Trinity Episcopal Cathedral in Phoenix AZ was the site a large inter-faith prayer service yesterday morning organized by religious leaders in the city opposed to the new law that would ramp up the pressure on undocumented people living in the state of Arizona.
Bishops of the Roman Catholic, Methodist and Episcopal Churches were all part of the service, as well as Evangelical, Pentecostal, Lutheran, UCC and Unitarian ministers. Two Muslim leaders and two rabbis took part as well.
The Episcopal News Service reports:
“Hundreds of SB1070 opponents began the day in prayer and song, chanting ‘Si se puede’ (yes we can) as they marched a mile north from a vigil at the state capitol to Trinity Cathedral for the ‘God is Our Hope’ interfaith service of prayer and thanksgiving.
The overflow gathering of Muslims, Jews and Christians spilled over into the parish hall and cathedral courtyard. The crowd responded with a standing ovation, cheers, applause and whistles as Petra Falcon of Promise Arizona declared ‘We gather as God’s people and we will not be moved.’
She and other faith leaders interpreted a federal judge’s preliminary injunction against portions of the law as an answer to their prayers.

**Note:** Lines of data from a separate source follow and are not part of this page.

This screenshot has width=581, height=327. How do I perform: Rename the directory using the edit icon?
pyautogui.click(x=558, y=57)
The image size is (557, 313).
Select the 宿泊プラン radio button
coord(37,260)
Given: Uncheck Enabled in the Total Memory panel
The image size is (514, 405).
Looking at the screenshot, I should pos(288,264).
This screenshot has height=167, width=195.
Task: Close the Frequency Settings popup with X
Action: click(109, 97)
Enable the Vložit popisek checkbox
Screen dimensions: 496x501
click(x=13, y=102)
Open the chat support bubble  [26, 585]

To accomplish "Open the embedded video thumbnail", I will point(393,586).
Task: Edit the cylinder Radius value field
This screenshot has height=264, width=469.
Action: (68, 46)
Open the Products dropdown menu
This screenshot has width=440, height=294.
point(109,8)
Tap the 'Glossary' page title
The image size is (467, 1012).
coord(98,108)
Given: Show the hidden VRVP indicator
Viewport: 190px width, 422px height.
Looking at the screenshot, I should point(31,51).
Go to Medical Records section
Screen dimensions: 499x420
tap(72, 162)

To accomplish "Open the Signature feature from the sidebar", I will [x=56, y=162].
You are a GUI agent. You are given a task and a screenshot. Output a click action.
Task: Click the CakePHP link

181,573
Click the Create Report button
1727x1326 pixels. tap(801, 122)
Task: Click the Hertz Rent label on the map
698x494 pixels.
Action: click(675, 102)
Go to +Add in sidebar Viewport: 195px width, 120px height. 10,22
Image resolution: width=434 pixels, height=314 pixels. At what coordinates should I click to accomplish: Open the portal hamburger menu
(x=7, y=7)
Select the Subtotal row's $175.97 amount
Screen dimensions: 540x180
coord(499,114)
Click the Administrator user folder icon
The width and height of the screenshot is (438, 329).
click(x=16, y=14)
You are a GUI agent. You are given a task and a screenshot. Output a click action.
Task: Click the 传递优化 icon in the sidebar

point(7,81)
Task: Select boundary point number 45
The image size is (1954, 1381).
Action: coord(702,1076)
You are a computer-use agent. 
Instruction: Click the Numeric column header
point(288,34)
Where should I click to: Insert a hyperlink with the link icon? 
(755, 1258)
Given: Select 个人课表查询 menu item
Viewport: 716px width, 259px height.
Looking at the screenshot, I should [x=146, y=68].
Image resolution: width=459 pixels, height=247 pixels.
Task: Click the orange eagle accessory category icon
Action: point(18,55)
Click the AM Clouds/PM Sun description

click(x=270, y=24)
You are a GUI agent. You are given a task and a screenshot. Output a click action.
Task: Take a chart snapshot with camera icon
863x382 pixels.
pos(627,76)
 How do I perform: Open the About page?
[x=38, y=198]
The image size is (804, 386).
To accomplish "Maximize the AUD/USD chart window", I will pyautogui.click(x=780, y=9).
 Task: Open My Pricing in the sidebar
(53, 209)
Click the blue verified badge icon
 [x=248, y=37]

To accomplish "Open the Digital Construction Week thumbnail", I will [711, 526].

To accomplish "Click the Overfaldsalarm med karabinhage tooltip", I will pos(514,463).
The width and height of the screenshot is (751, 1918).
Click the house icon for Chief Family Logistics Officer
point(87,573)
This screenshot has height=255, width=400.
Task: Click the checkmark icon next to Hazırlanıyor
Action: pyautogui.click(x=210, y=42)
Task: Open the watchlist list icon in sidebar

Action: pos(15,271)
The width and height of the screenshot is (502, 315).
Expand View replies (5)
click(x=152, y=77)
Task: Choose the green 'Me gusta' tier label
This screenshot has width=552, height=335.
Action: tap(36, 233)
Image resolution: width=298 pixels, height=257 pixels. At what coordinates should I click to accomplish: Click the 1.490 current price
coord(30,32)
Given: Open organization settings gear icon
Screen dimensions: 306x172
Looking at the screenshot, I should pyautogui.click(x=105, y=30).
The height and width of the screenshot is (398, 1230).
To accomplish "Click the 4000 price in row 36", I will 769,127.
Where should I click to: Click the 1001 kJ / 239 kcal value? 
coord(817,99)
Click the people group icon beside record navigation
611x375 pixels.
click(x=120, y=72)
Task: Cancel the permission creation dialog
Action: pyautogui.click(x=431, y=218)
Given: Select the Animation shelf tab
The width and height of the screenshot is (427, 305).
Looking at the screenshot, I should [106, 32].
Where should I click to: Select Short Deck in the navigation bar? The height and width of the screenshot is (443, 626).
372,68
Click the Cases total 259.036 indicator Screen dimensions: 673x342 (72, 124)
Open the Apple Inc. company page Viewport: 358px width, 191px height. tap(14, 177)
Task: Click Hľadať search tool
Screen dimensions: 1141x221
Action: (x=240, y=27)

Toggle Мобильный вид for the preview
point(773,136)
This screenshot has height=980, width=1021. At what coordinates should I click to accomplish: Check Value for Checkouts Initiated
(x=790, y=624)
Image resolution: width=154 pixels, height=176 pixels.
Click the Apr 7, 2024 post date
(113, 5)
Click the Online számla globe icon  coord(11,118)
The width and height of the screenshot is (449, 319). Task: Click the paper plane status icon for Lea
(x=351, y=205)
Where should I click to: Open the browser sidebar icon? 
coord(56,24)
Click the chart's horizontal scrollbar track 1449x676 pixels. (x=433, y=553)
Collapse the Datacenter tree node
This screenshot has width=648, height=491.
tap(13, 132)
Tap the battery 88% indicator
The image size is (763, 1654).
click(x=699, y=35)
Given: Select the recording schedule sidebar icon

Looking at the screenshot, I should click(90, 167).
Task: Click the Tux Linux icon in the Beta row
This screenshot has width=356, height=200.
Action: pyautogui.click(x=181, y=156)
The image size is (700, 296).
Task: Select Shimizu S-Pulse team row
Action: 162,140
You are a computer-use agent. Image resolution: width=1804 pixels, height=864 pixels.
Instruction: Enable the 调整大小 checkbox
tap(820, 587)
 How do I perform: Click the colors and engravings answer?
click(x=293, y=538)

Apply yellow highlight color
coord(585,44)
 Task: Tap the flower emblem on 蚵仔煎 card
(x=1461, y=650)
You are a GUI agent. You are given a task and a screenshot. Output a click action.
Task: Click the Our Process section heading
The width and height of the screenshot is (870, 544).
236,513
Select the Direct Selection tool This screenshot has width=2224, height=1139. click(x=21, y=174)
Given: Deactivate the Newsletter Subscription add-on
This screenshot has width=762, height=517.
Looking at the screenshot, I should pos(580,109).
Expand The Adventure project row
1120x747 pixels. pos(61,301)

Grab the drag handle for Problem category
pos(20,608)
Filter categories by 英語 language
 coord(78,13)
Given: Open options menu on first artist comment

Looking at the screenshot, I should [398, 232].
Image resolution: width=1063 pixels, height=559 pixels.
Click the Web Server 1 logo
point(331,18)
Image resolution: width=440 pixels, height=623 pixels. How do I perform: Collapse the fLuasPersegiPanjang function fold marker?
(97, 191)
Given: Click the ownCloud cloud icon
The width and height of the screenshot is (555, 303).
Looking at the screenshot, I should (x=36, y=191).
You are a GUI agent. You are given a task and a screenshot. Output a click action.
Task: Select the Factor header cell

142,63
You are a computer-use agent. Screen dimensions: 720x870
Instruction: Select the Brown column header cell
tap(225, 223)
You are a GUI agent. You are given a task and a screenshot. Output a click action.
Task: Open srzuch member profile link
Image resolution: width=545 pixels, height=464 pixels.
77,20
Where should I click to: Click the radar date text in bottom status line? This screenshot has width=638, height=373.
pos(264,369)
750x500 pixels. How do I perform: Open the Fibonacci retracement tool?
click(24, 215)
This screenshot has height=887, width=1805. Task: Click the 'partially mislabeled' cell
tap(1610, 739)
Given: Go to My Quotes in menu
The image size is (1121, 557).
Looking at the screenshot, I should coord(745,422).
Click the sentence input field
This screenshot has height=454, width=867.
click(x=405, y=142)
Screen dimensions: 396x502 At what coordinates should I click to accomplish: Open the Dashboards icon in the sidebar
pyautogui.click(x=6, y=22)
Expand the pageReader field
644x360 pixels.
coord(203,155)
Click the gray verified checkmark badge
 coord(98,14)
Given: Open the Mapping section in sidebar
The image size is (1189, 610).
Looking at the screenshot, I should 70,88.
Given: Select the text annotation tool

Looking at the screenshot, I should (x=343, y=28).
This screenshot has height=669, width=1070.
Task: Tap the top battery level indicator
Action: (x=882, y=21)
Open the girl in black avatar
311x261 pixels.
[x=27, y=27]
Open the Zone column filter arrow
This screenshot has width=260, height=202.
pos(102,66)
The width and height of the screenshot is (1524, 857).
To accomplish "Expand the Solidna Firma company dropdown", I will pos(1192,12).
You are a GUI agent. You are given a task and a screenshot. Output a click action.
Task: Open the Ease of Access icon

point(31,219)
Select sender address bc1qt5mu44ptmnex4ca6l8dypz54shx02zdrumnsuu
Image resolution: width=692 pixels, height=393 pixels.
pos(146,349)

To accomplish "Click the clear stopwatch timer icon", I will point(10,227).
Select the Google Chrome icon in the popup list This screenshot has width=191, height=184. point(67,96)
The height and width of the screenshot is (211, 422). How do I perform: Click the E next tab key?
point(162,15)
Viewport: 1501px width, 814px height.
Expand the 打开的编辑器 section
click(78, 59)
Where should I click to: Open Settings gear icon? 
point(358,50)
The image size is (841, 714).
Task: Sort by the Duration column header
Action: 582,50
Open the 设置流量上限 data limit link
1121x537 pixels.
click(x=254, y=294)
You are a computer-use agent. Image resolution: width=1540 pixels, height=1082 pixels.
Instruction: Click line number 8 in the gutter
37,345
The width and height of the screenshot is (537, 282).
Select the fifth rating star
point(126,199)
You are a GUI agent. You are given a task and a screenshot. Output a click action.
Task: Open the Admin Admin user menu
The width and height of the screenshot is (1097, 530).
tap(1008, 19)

The Most Rev. Minerva Carcano, bishop of the Desert Southwest Conference of the United Methodist Church, and former Arizona State Senator Alfredo Gutierrez called upon President Barack Obama and the federal government to initiate comprehensive immigration reform.”
Full ENS coverage here.
The Rev. Glen Jenks, an Episcopal priest in Arizona who has long been active in the immigrant rights movement was quoted in this NY Times article this morning regarding some of the particular enforcement requirements of the legislation known as SB 1070:
Those provisions of the law, said one advocate for immigrants, the Rev. Glenn B. Jenks, an Episcopal priest in Tempe who was formerly a lawyer, were the “teeth” that “are driving people out of the state,” as the law’s proponents intended.